» Exercise
Your reply must contain exactly the lines running from the one with "1034x582 pixels. At" to the last line of the entries below, both included, and no other lines.

» Source information
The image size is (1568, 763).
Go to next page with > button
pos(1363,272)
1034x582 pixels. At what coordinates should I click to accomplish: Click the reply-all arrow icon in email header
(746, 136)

» Solution for this problem
1034x582 pixels. At what coordinates should I click to accomplish: Click the reply-all arrow icon in email header
(746, 136)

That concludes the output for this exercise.